■ **GIVEN TEXT**
-=-=-

Reinforcement Learning in Nengo


#1

Hi everyone.

Recently I’m looking into learning mechanism in neuroscience and also Nengo,
but I’m not quite there yet, just in the exploring phase.

I’ve follow the examples about supervised learning and unsupervised learning in the newly uploaded Nengo 2.4 documetation.
If I understood those in the right way, they presented how the neural network establish the functional connection, through PES and/or BCM rules, in the lower level (neuroscience level).
But if we doesn’t need to observe the online process of the connection learning behavior, we can just utilized the connection solver provided by nengo simulator to determine the synaptic weighting of the network to have the network performs the desired transform of function.

Now I’m more interested in the cognitive level of learning behavior, since it’s more applicable to real world task solving, say let the robot learn as trial.
I noticed that there’s a example utilizes Voja rule to perform SPA level learning which is really interesting, but not seems to cover the learning behavior in general or, say reinforcement learning.

So, I would like to see more suggestion in modeling of learning behavior with Nengo.
Any discussion is welcomed!

Edward Chen


Is it possible to use SNN as Q_function approximation?
#2

Hi Edward,

There has definitely been a good deal of work on reinforcement learning in Nengo.

These papers are probably a good place to start, they talk about implementing a model of bandit learning, the simplest RL case.
http://compneuro.uwaterloo.ca/publications/bekolay2011.html
http://compneuro.uwaterloo.ca/publications/stewart2012a.html

These papers extend those ideas to full temporal-difference RL, as well as hierarchical reinforcement learning.

-=-=-

■ **LISTED RECORDS**
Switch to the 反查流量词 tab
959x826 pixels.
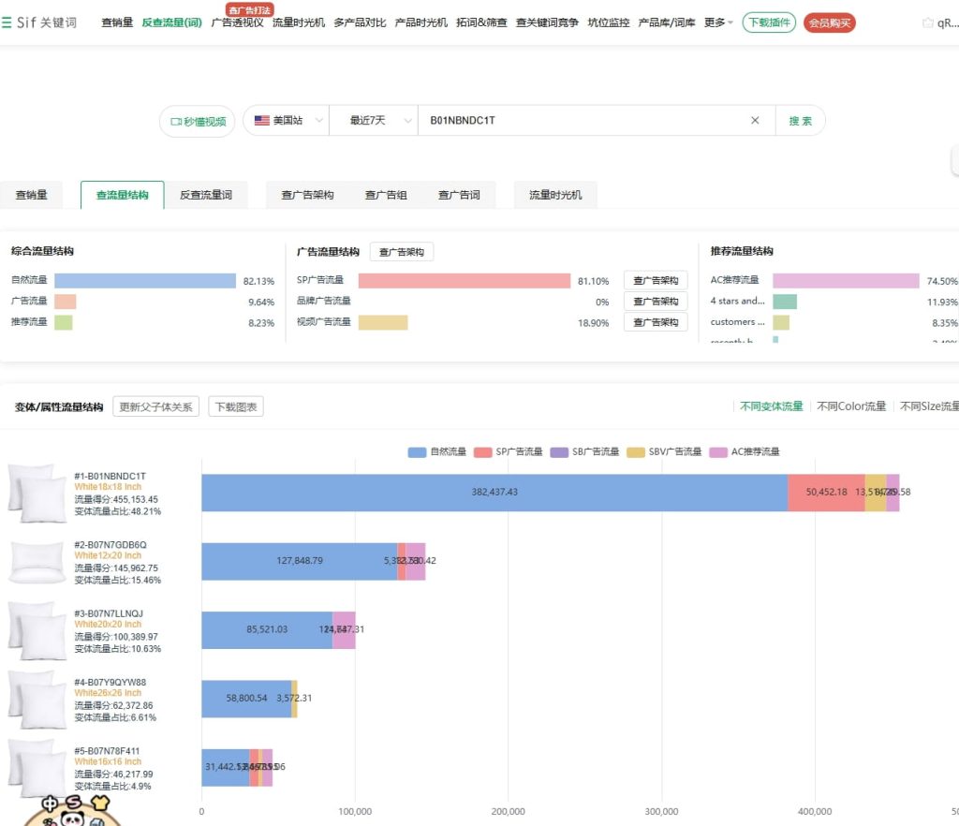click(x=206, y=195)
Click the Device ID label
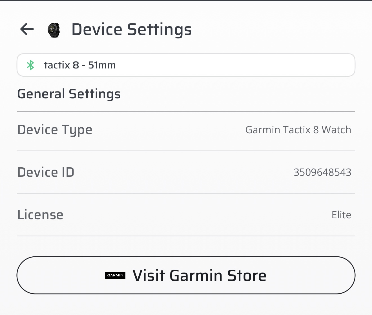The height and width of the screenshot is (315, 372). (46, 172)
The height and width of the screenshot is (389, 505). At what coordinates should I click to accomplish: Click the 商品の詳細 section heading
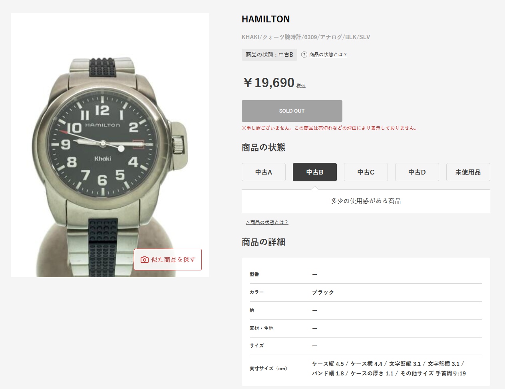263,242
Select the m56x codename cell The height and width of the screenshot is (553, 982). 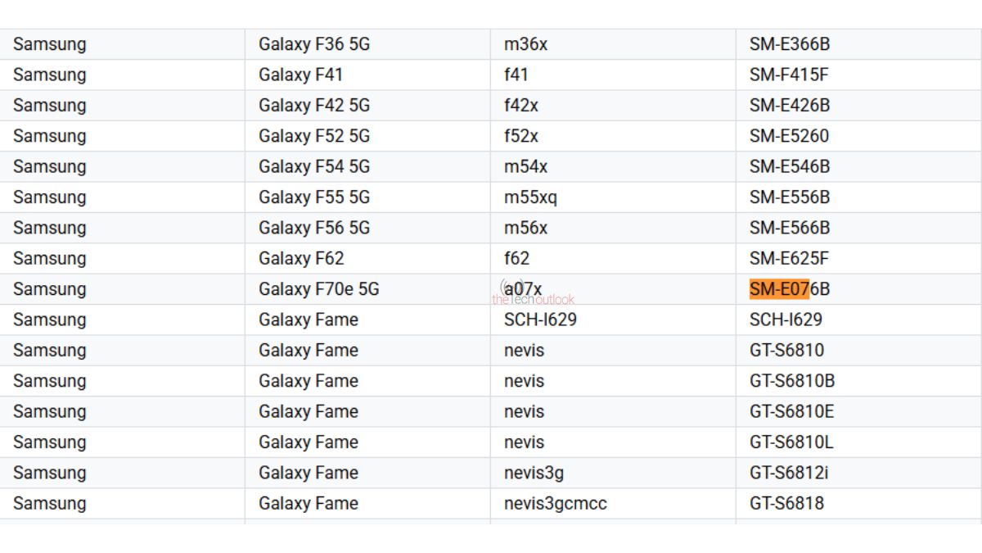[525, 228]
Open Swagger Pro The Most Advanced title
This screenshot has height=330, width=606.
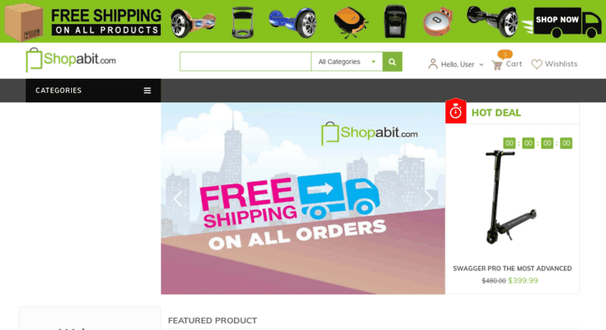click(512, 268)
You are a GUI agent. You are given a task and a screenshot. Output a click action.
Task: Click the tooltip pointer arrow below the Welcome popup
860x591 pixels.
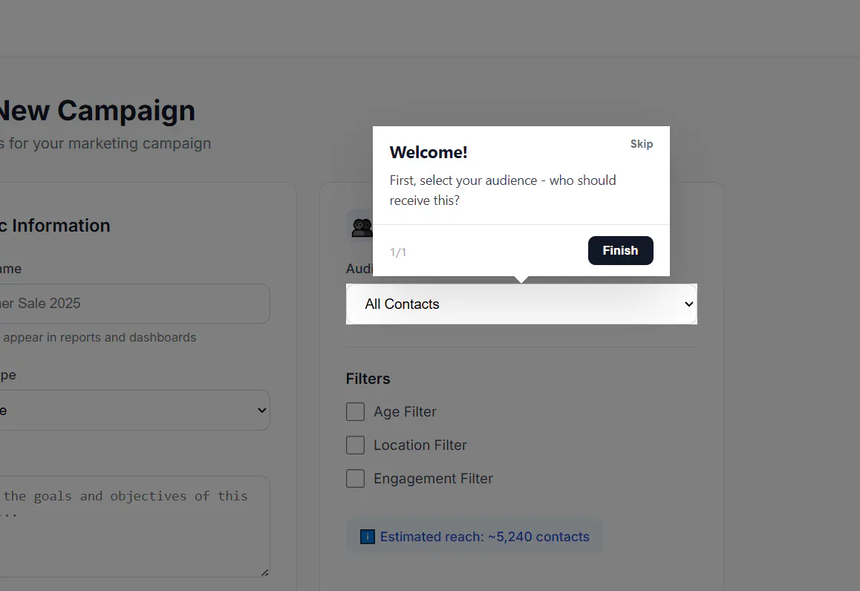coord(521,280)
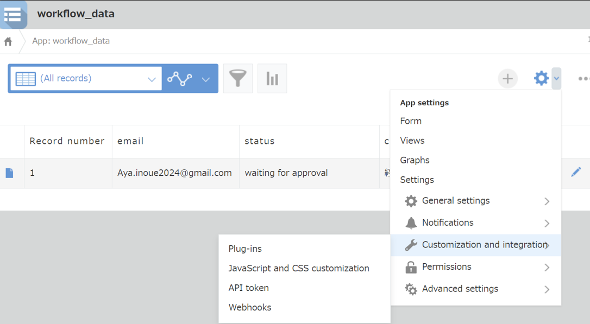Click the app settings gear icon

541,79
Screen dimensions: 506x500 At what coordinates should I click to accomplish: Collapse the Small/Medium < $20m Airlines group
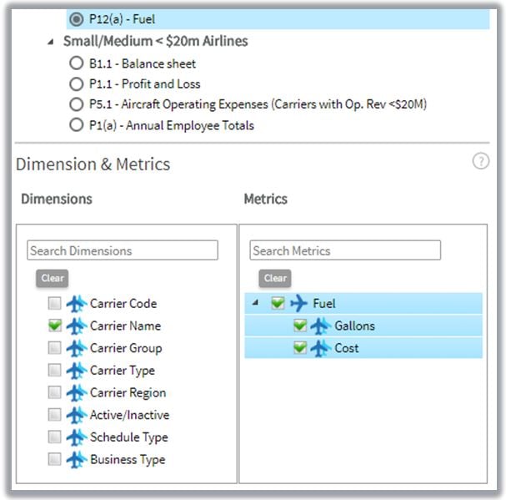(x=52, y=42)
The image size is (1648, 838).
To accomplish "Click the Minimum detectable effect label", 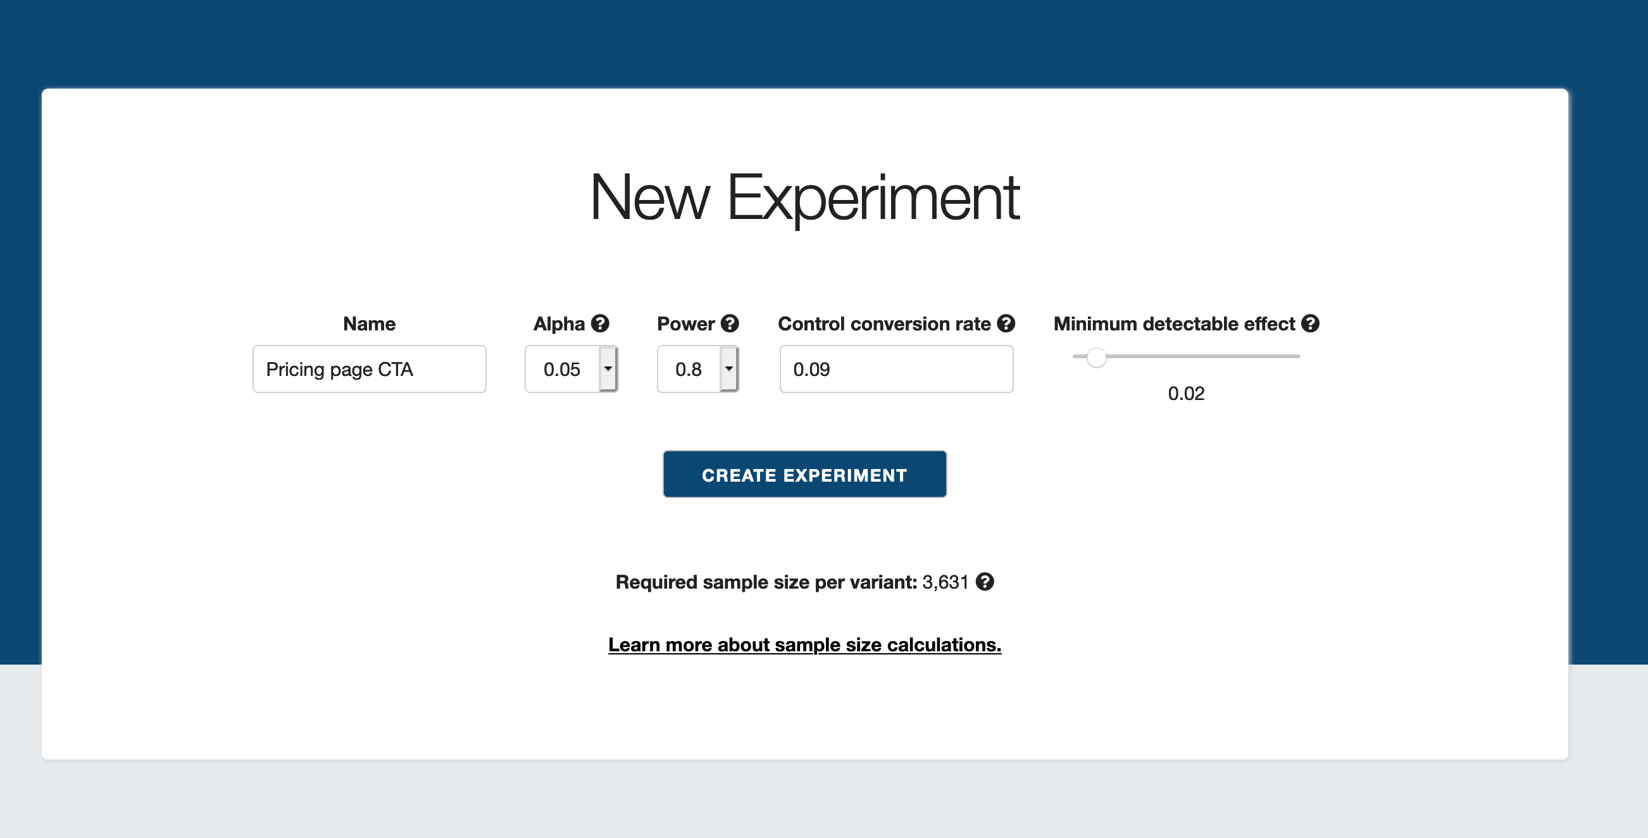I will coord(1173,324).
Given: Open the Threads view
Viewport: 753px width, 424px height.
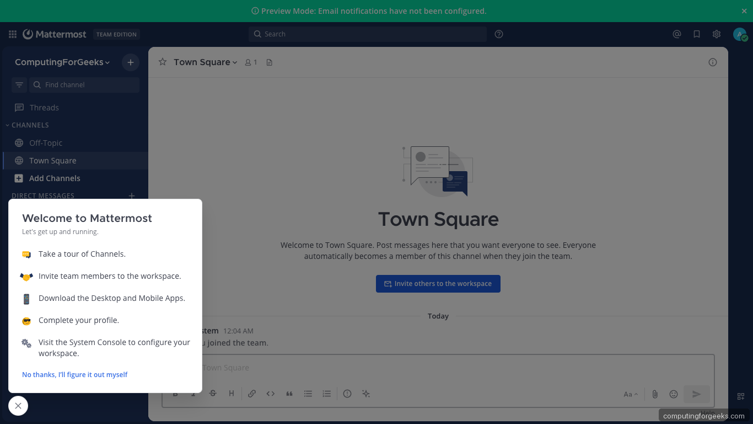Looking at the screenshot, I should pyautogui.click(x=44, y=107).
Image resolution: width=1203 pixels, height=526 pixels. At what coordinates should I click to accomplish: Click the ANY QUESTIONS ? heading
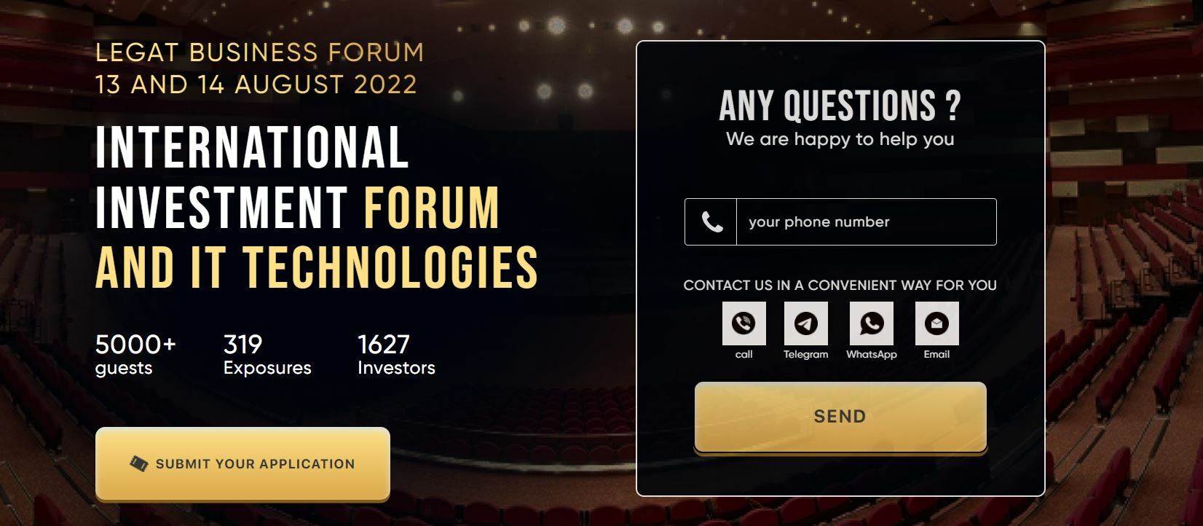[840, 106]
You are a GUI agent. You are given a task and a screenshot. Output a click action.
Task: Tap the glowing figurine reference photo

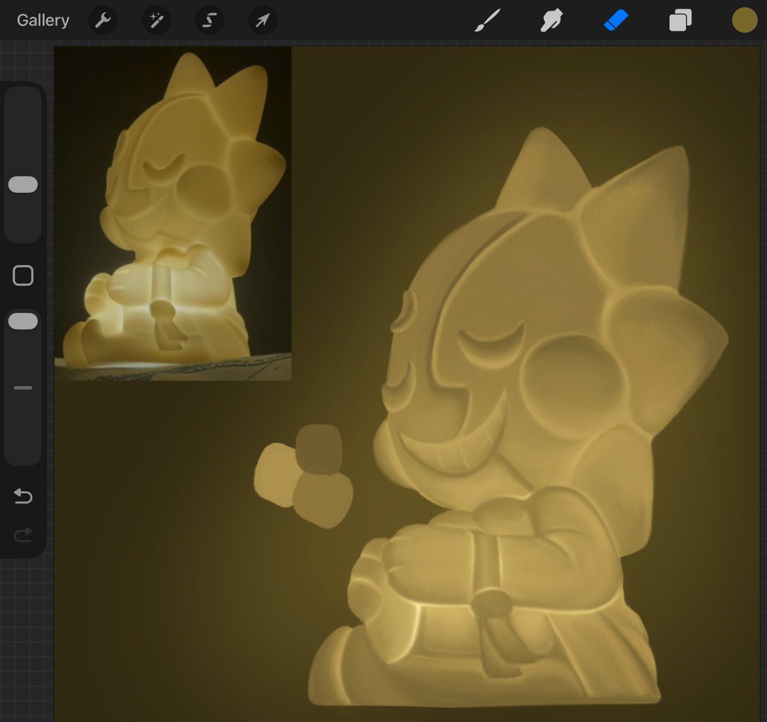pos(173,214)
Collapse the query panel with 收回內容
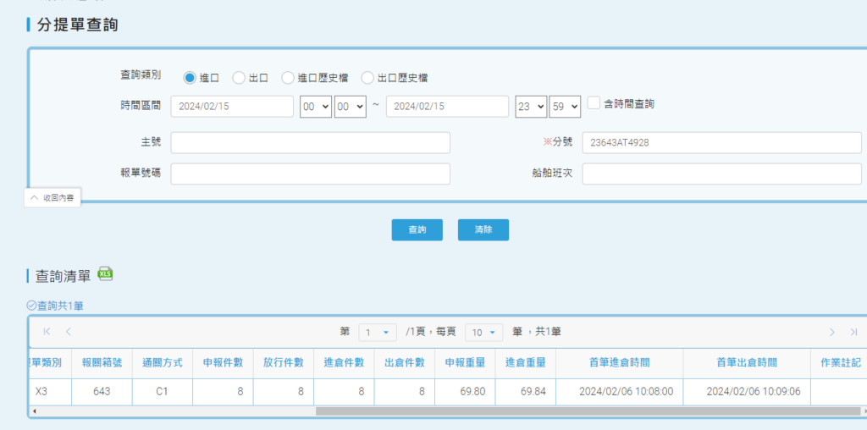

-=-=-

■ **WRITTEN TASK A**
Copy out the part of the records that opens with the line containing "Given: Open the Threads view" and closes with the end of the records, word for word, leaving out the pictures.
■ **WRITTEN TASK B**
Go on with the forum thread about reinforcement learning in Nengo from the point where it stops.

■ **TASK RESULT A**
Given: Open the Threads view
Viewport: 753px width, 424px height.
Looking at the screenshot, I should pyautogui.click(x=44, y=107).
Image resolution: width=1203 pixels, height=526 pixels. At what coordinates should I click to accomplish: Click the ANY QUESTIONS ? heading
[840, 106]
You are a GUI agent. You are given a task and a screenshot. Output a click action.
Task: Tap the glowing figurine reference photo

pos(173,214)
Collapse the query panel with 收回內容

■ **TASK RESULT B**
http://compneuro.uwaterloo.ca/publications/rasmussen2013b.html
http://compneuro.uwaterloo.ca/publications/Rasmussen2014b.html
http://compneuro.uwaterloo.ca/publications/Rasmussen2014c.html

If you want to see some code examples, check out https://github.com/tcstewar/nengo_learning_examples (learning2, learning5, and learning6 are all RL-related, in roughly increasing order of complexity).


#3

wow, great!
thanks for your fast respond.
I’ll definitely dig into that!

Edward Chen


#4

Hi @drasmuss

I encountered an error while running learning5 and learning6.

error message:

Traceback (most recent call last):
File “/usr/local/lib/python3.5/dist-packages/nengo_gui/page.py”, line 220, in execute
exec(compiled, code_locals)
File “nengo_gui_compiled”, line 28, in module
File “/home/cnrg-ntu/nengo_gui_project/nengo_learning_examples/ccm/init.py”, line 1, in module
from model import Model,log_everything
ImportError: No module named ‘model’

p.s. I had download the CCMSuite and still not working, did I miss something?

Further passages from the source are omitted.